BEIRUT (Reuters) - About a dozen nuns held in Syria for more than three months have been released and are on their way to Damascus via Lebanon, a Lebanese security source and church officials said on Sunday.
The security source said the nuns had been transferred to the Lebanese town of Arsal earlier in the week and were on their way to Syria on Sunday.
The nuns went missing in December after Islamist fighters took the ancient quarter of the Christian town of Maaloula north of Damascus.
After being held in the Greek Orthodox monastery of Mar Thecla in Maaloula, they were reportedly moved to the town of Yabroud, about 20 km (13 miles) to the north, which is now the focus of a government military operation.

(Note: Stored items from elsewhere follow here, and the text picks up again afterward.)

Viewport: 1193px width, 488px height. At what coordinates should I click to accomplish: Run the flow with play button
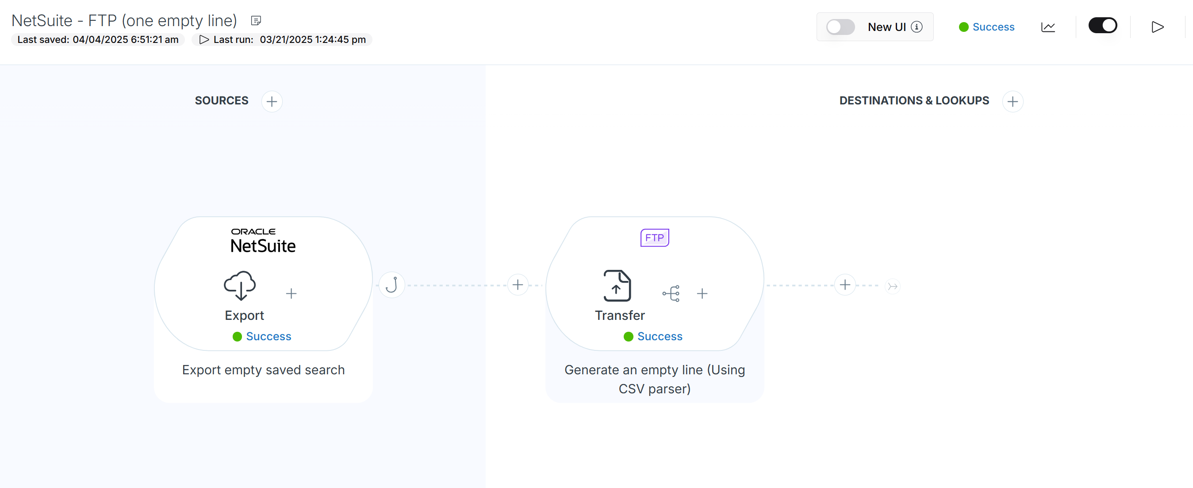(1157, 27)
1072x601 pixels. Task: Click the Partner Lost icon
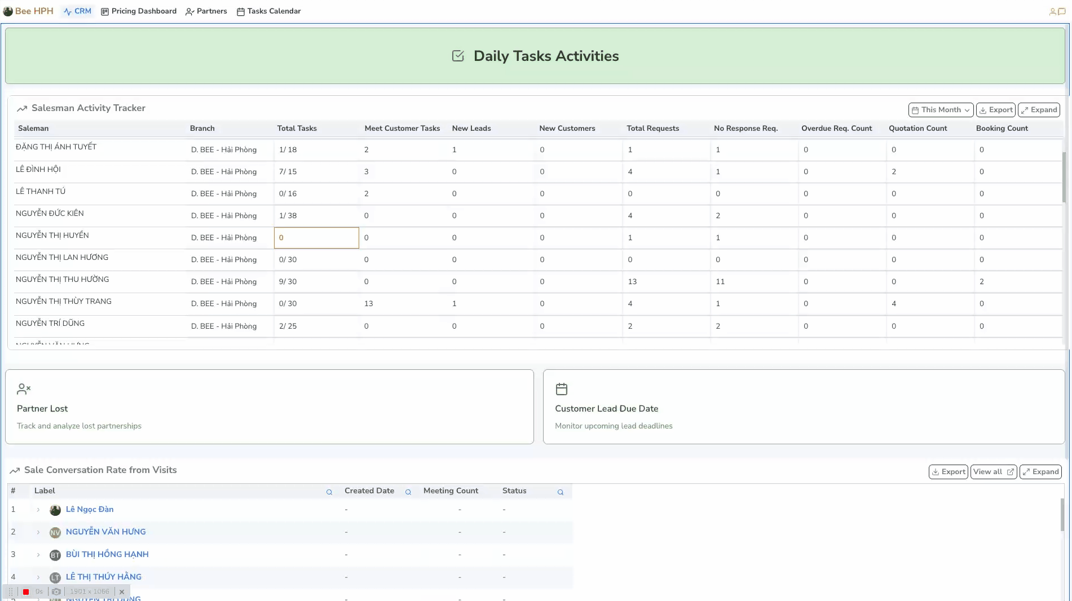coord(24,388)
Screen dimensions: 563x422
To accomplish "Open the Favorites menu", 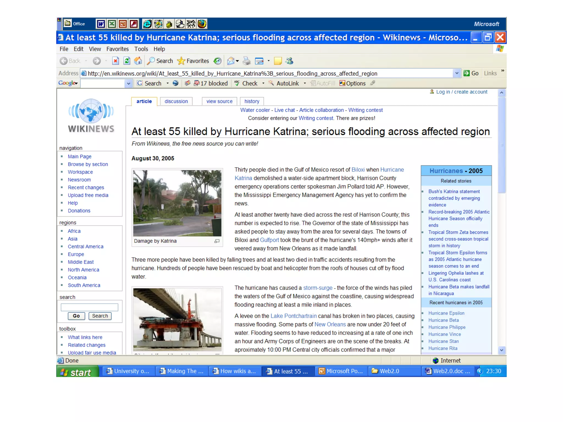I will (117, 49).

Speaking to reporters at the border, Syrian Greek Orthodox Bishop Louka al-Khoury welcomed the news. "What the Syrian army achieved in Yabroud facilitated this process," he said.
It was unclear exactly who had held the nuns and why they had been released now.
In December, the nuns showed up in a video obtained by Al Jazeera television, saying they were in good health, but it was not clear who filmed the video, where it was made or under what conditions.
Syria's Christian community has broadly tried to stay on the sidelines of the country's three-year-old-conflict, which has killed over 140,000 and become increasingly sectarian.
But the rise of hardline Islamists among the overwhelmingly Sunni Muslim opposition has alarmed many.